_Task to carry out_
Print the entries in full, word for word, but not the pictures.

○ ○ ○ ○

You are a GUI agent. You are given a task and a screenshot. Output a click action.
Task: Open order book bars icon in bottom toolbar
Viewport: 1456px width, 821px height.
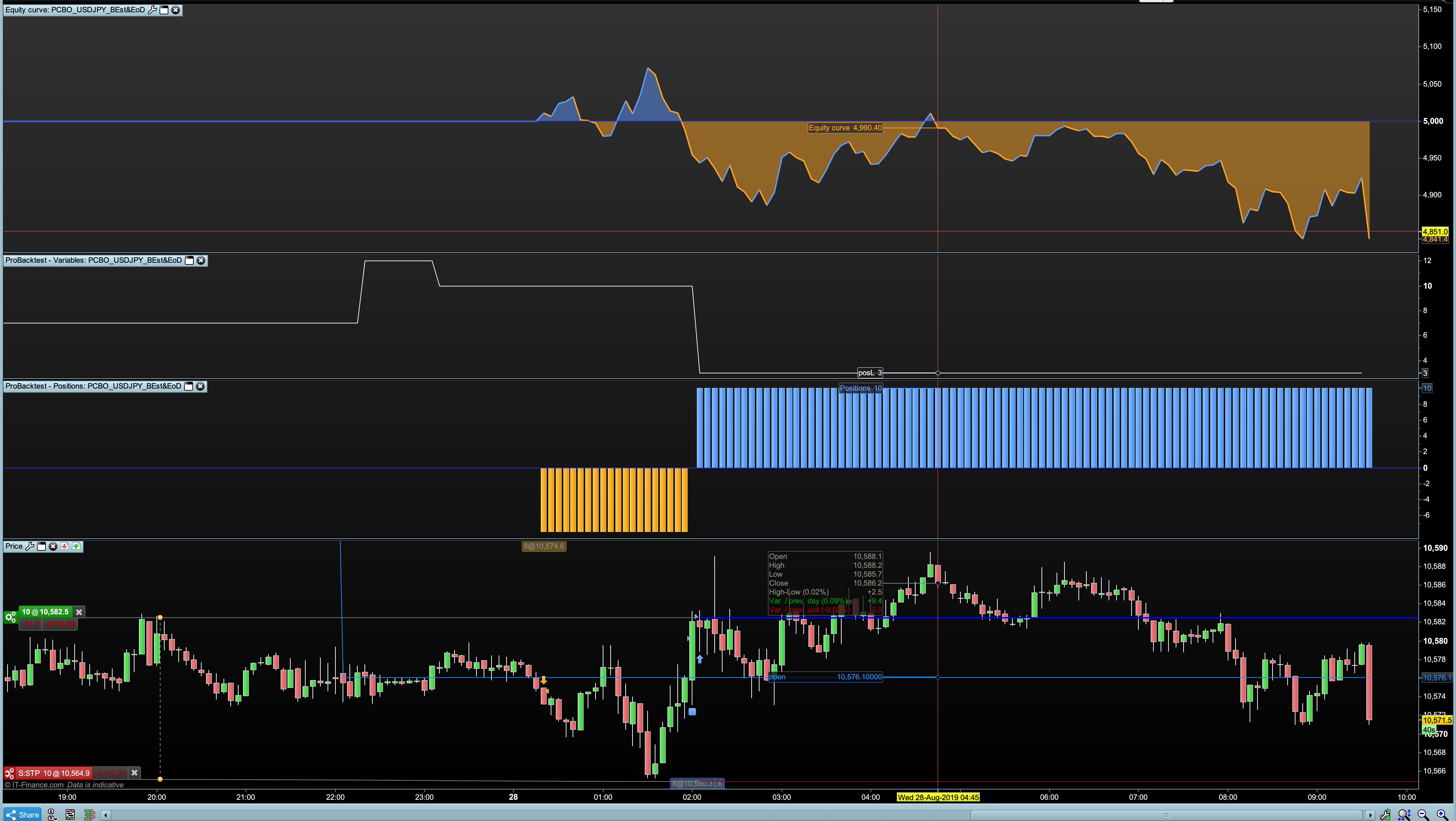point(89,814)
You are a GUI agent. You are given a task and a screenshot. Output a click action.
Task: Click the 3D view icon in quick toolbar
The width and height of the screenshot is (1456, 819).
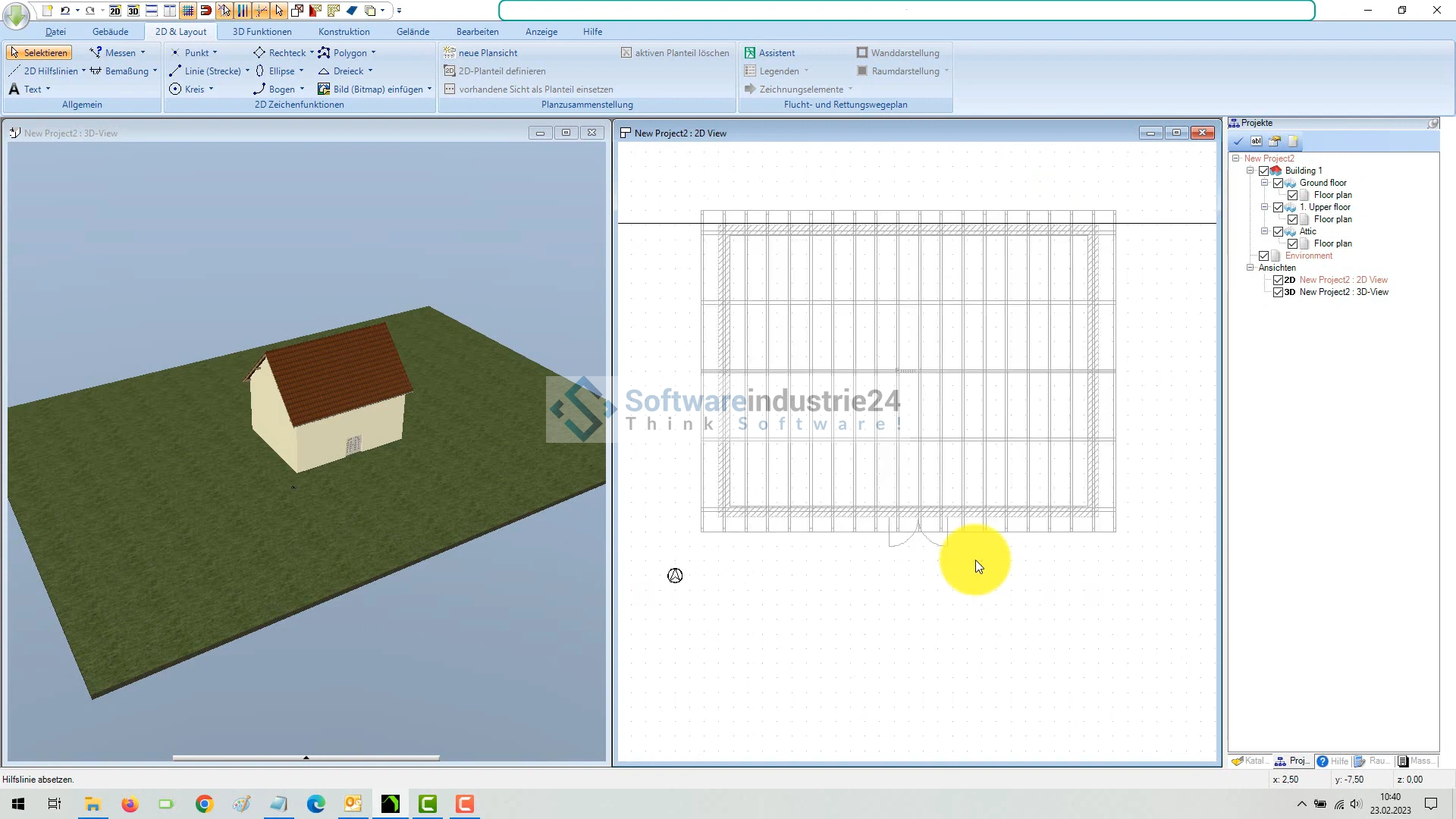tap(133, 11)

○ ○ ○ ○

_The answer_
You are a GUI agent. You are given a task and a screenshot. Output a click action.
Task: Open order book bars icon in bottom toolbar
Viewport: 1456px width, 821px height.
point(89,814)
You are a GUI agent. You are given a task and a screenshot. Output a click action.
Task: Click the 3D view icon in quick toolbar
The width and height of the screenshot is (1456, 819).
tap(133, 11)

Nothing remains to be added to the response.